The STM32F4xx series is based on a Cortex-M4 core. This includes a floating-point unit (FPU) which offers hardware support for single-precision IEEE-754 floats. It can improve your application's performance if you are performing floating-point operations.
Here are some useful points to consider before using the FPU of your processor:
- The "float" type is fully supported in hardware, but the "double" type is supported through software emulation (veeery slow).
All the functions available from <math.h> such as sin(), expf() and the like, use double by default, so if you use them your code will be be big and slow!

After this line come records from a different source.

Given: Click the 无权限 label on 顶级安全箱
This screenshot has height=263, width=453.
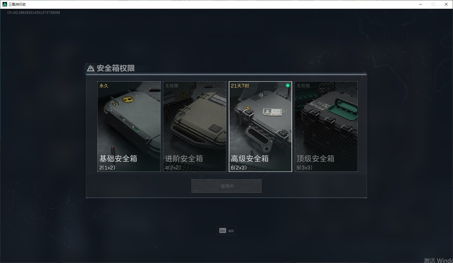Looking at the screenshot, I should coord(303,86).
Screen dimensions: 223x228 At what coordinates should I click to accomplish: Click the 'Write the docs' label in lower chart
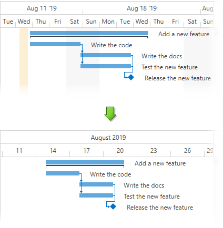[144, 185]
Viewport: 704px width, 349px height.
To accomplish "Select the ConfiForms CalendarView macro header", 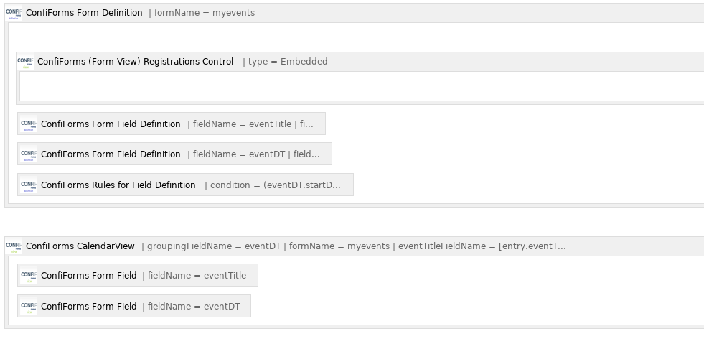I will pyautogui.click(x=355, y=246).
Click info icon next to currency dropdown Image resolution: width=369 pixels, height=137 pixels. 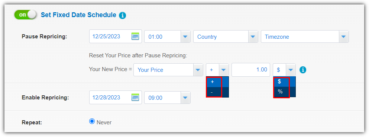[303, 70]
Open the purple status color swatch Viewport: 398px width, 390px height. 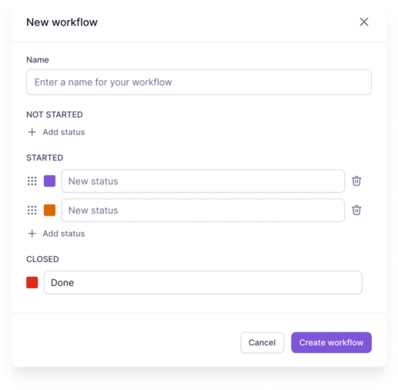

Using the float versions of these functions (with a "f" suffix) such as sinf() or cosf() will make good use of the FPU capabilities. - If you use multiple independent tasks that use floats, such as if you use floating-point in the foreground of your application as well as in interrutps; or if you use an RTOS with several tasks that perform floating-point arithmetic, you will be in trouble: The FPU state has to be preserved between its different uses, as it is not reentrant! This may lead to complex code or inefficiencies.
- The GCC toolchain offers 3 methods to handle floating-point on STM32F4xx. The correct method depends on your application and its requirements:
- Emulated float (-mfloat-abi=soft option) which disables the FPU
- Hardware FPU (-mfloat-abi=softfp option) with standard EABI parameter passing
- Hardware FPU (-mfloat-abi=hard option) with specific parameter passing
Floating-point computing on embedded systems requires care, so you should only use it if necessary.
In particular, be wary of float comparisons, which are not absolute (an "epsilon" difference may exist), also some operations may generate exceptions, infinities, Not-a-Number...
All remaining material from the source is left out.